■ Brief:
Copy out all the records exactly.
───── Supplied records
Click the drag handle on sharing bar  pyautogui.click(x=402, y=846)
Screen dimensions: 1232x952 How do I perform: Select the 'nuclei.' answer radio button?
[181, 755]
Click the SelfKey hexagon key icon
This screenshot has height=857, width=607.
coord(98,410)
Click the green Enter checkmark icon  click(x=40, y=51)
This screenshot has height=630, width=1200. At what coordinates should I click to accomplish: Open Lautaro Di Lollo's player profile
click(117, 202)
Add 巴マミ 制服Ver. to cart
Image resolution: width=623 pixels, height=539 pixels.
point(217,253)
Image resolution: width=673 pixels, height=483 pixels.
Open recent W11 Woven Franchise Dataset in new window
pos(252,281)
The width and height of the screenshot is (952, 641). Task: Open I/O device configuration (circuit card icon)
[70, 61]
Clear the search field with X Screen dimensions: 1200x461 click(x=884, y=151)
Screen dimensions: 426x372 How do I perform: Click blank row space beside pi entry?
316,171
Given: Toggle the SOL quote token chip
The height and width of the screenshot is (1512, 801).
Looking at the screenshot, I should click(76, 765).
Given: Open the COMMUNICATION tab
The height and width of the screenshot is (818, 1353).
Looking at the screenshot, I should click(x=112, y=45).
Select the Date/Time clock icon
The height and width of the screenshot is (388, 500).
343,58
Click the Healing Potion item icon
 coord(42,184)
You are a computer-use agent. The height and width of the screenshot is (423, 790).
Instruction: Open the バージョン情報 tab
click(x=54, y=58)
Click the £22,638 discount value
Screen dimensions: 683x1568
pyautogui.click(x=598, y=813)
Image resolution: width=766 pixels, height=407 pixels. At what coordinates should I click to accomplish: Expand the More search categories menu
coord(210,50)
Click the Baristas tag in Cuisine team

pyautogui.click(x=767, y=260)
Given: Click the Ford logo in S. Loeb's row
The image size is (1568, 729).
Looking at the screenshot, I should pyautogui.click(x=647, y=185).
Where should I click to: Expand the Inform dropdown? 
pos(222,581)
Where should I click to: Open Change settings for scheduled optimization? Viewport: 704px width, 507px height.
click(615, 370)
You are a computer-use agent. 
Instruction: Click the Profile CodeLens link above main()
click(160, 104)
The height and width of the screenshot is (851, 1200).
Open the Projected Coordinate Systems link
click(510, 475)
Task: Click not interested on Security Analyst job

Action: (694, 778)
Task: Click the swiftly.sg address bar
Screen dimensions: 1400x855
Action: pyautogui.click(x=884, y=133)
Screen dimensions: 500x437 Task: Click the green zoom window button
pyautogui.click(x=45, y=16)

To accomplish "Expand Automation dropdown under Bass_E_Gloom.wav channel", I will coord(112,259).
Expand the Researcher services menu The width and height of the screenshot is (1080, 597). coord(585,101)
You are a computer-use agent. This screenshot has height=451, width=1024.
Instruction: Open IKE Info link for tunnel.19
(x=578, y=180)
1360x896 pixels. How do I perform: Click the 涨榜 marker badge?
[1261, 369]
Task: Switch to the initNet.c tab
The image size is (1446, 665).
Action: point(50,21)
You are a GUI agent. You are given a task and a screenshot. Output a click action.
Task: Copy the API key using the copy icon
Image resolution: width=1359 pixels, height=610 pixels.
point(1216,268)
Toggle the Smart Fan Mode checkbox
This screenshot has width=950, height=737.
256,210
──────────
■ Solution to this task:
Click the drag handle on sharing bar  pyautogui.click(x=402, y=846)
Screen dimensions: 1232x952 How do I perform: Select the 'nuclei.' answer radio button?
[181, 755]
Click the SelfKey hexagon key icon
This screenshot has height=857, width=607.
coord(98,410)
Click the green Enter checkmark icon  click(x=40, y=51)
This screenshot has height=630, width=1200. At what coordinates should I click to accomplish: Open Lautaro Di Lollo's player profile
click(117, 202)
Add 巴マミ 制服Ver. to cart
Image resolution: width=623 pixels, height=539 pixels.
point(217,253)
Image resolution: width=673 pixels, height=483 pixels.
Open recent W11 Woven Franchise Dataset in new window
pos(252,281)
The width and height of the screenshot is (952, 641). Task: Open I/O device configuration (circuit card icon)
[70, 61]
Clear the search field with X Screen dimensions: 1200x461 click(x=884, y=151)
Screen dimensions: 426x372 How do I perform: Click blank row space beside pi entry?
316,171
Given: Toggle the SOL quote token chip
The height and width of the screenshot is (1512, 801).
Looking at the screenshot, I should click(76, 765).
Given: Open the COMMUNICATION tab
The height and width of the screenshot is (818, 1353).
Looking at the screenshot, I should click(x=112, y=45).
Select the Date/Time clock icon
The height and width of the screenshot is (388, 500).
343,58
Click the Healing Potion item icon
 coord(42,184)
You are a computer-use agent. The height and width of the screenshot is (423, 790).
Instruction: Open the バージョン情報 tab
click(x=54, y=58)
Click the £22,638 discount value
Screen dimensions: 683x1568
pyautogui.click(x=598, y=813)
Image resolution: width=766 pixels, height=407 pixels. At what coordinates should I click to accomplish: Expand the More search categories menu
coord(210,50)
Click the Baristas tag in Cuisine team

pyautogui.click(x=767, y=260)
Given: Click the Ford logo in S. Loeb's row
The image size is (1568, 729).
Looking at the screenshot, I should pyautogui.click(x=647, y=185).
Where should I click to: Expand the Inform dropdown? 
pos(222,581)
Where should I click to: Open Change settings for scheduled optimization? Viewport: 704px width, 507px height.
click(615, 370)
You are a computer-use agent. 
Instruction: Click the Profile CodeLens link above main()
click(160, 104)
The height and width of the screenshot is (851, 1200).
Open the Projected Coordinate Systems link
click(510, 475)
Task: Click not interested on Security Analyst job

Action: (694, 778)
Task: Click the swiftly.sg address bar
Screen dimensions: 1400x855
Action: pyautogui.click(x=884, y=133)
Screen dimensions: 500x437 Task: Click the green zoom window button
pyautogui.click(x=45, y=16)

To accomplish "Expand Automation dropdown under Bass_E_Gloom.wav channel", I will coord(112,259).
Expand the Researcher services menu The width and height of the screenshot is (1080, 597). coord(585,101)
You are a computer-use agent. This screenshot has height=451, width=1024.
Instruction: Open IKE Info link for tunnel.19
(x=578, y=180)
1360x896 pixels. How do I perform: Click the 涨榜 marker badge?
[1261, 369]
Task: Switch to the initNet.c tab
The image size is (1446, 665).
Action: point(50,21)
You are a GUI agent. You are given a task and a screenshot. Output a click action.
Task: Copy the API key using the copy icon
Image resolution: width=1359 pixels, height=610 pixels.
point(1216,268)
Toggle the Smart Fan Mode checkbox
This screenshot has width=950, height=737.
256,210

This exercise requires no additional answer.